##### Fragmento
En ciertos pasajes de la novela, el protagonista parece desplazarse por un mundo que se ha quedado repentinamente vacío, y en el cual todos estos personajes secundarios son la aparición fantasmal que trae el otro yo del juez. Lo confiesa, por boca de uno de sus procesados. Yo no quiero ser el que soy. Quiero ser el otro, el otro que vive conmigo. Tal es su contradicción humana, de la que parece no poder desasirse sino a través de gestos de mutilación, realizados por mano de esos otros sobre cuyos destinos y voluntades tiene poder. Entre la mutilación y la locura, este buen ciudadano expresa un sentimiento de libertad que se expresa en la siguiente sentencia: Esto es la vida, un estero que deja un día de serlo y sin saber cómo, ni cuándo, ni por qué, se convierte en un río irresistible.
Tal es, más menos, la trama de la historia que Juan Mihovilovich nos propone. Así expuesta, parece algo siniestra. Pero la novela El contagio de la locura, más que una visita a la enajenación posible de un personaje equis, en este caso un juez rural, es una mirada a nuestra condición humana, donde la verdadera lucha, la que se libra todos los días es aquella que busca un motivo para luchar, esto es una razón para estar vivo.
Quiero destacar de mi primera y segunda lecturas, la precisión del texto, un estilo depurado, conciso que renuncia a la imagen, el tropo o cualquier suerte de preciosismo de lenguaje, entregando al lector un relato casi circunstanciado de hechos a través de un refinado despliegue de acontecimientos, cuyo desarrollo orillea permanentemente la ambigüedad, un recurso que refuerza la idea de la locura. Si, en algunos pasajes el poeta gana la partida al narrador, este último ha vencido finalmente amarrando las alas de un discurso que pudo extraviarse por otros rumbos. Esta precisión del texto es, además de una virtud necesaria en escritos literarios, un componente más de la historia, que adquiere así atisbos de verosimilitud, no obstante los evidentes gestos de irracionalidad de que habla.
##########
##### Datos proporcionados
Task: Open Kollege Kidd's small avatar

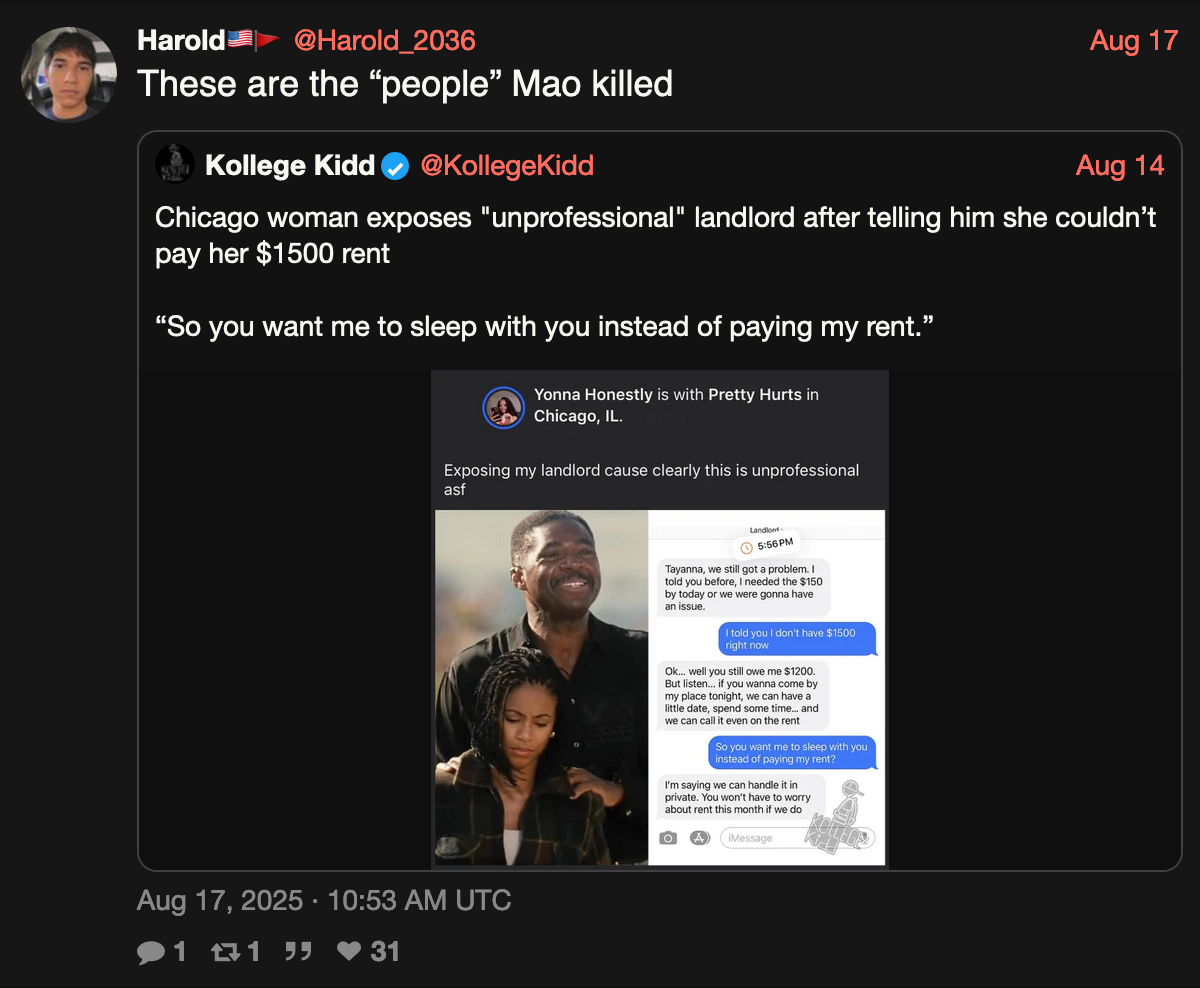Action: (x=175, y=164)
##########
##### Datos proporcionados
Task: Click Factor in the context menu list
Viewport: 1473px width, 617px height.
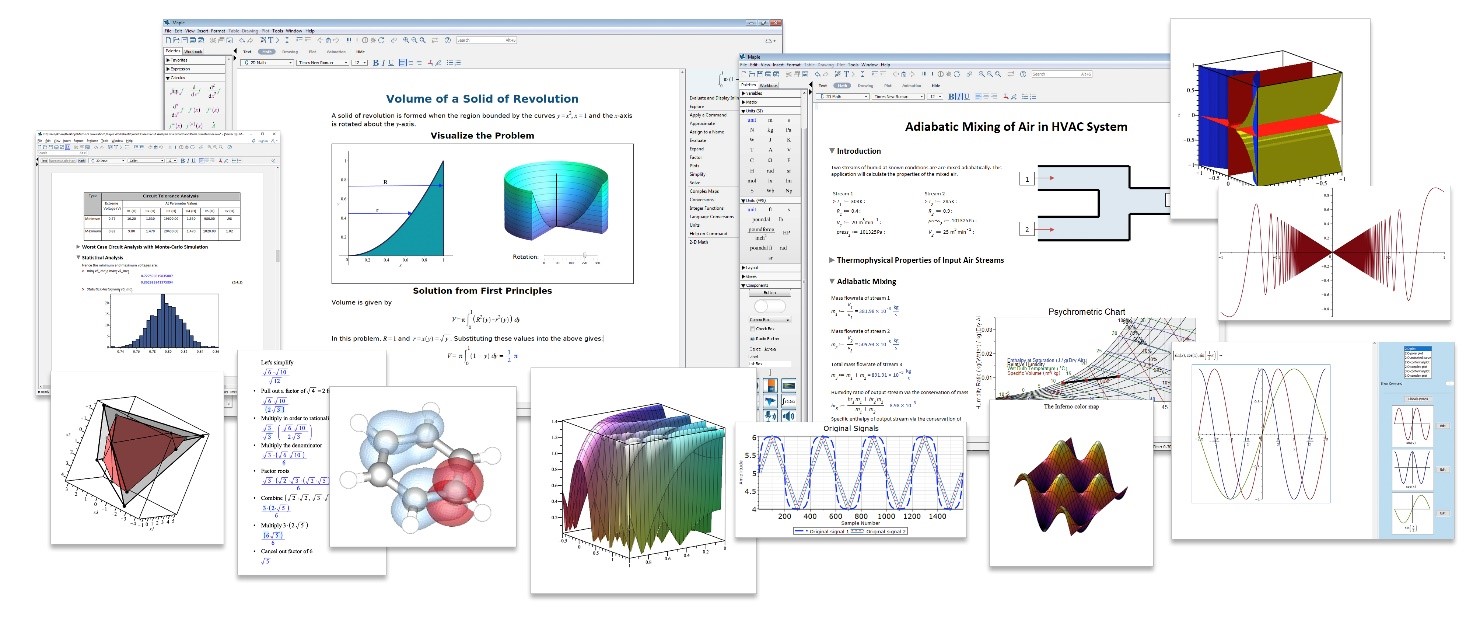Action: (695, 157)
##########
##### Datos proporcionados
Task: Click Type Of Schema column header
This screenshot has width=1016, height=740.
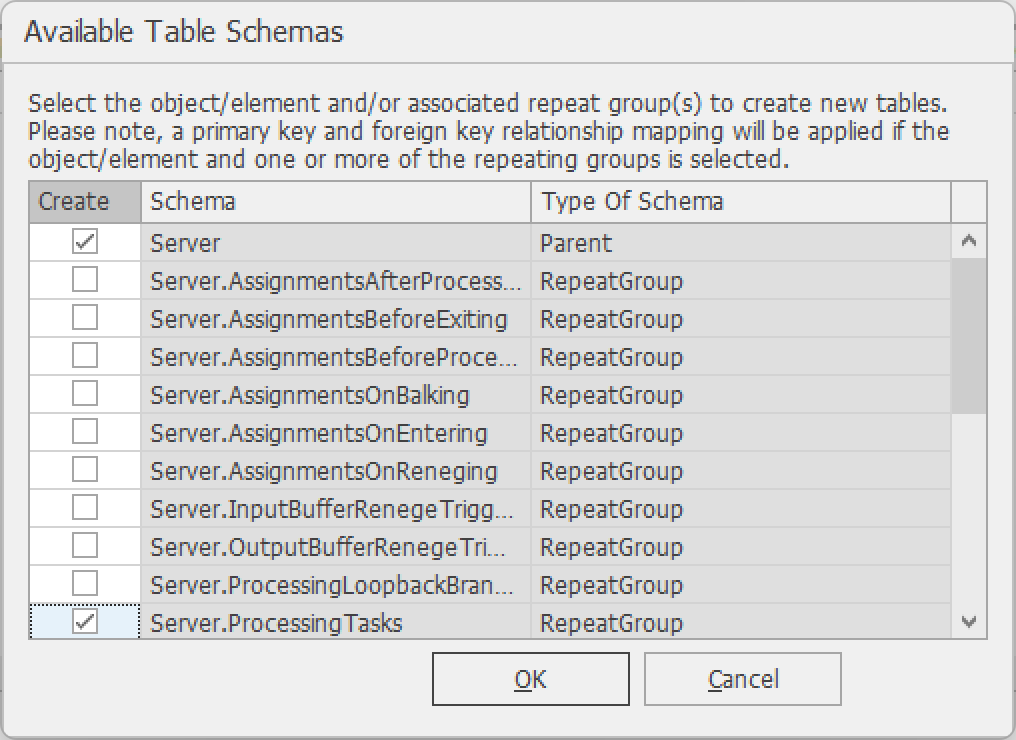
##########
◆ Tarea planteada A
Según la reseña sobre la novela El contagio de la locura, ¿qué oficio tiene el protagonista?
◆ Tarea planteada B
Prosigue la reseña sobre la novela El contagio de la locura desde el punto en que termina.

◆ Respuesta A
Es un juez rural.

◆ Respuesta B
Quiero resaltar, además, el interés de lo anecdótico en esta historia. Por las páginas de esta novela deambulan una importante cantidad de personajes singulares, todos los cuales tienen en común el constituirse en una pesada carga para el juez. Pero cómo, dirán, si el es juez, el es la autoridad. Pues por eso, en tanto juez, en tanto autoridad, es responsable de todos ellos, y todos le observan con sospecha, con ironía. Y es que, a través de esa mirada, es el propio personaje quien se observa a sí mismo con la eterna duda respecto de sí mismo. A ratos, estos personajes podrían darse una vuelta por las novelas de Saramago. Se sentirían igualmente cómodos que en El contagio de la locura. O por un texto de Kafka, donde los diálogos de esta novela son perfectamente posibles, como es posible este juez que observa, teme, pero, especialmente, duda.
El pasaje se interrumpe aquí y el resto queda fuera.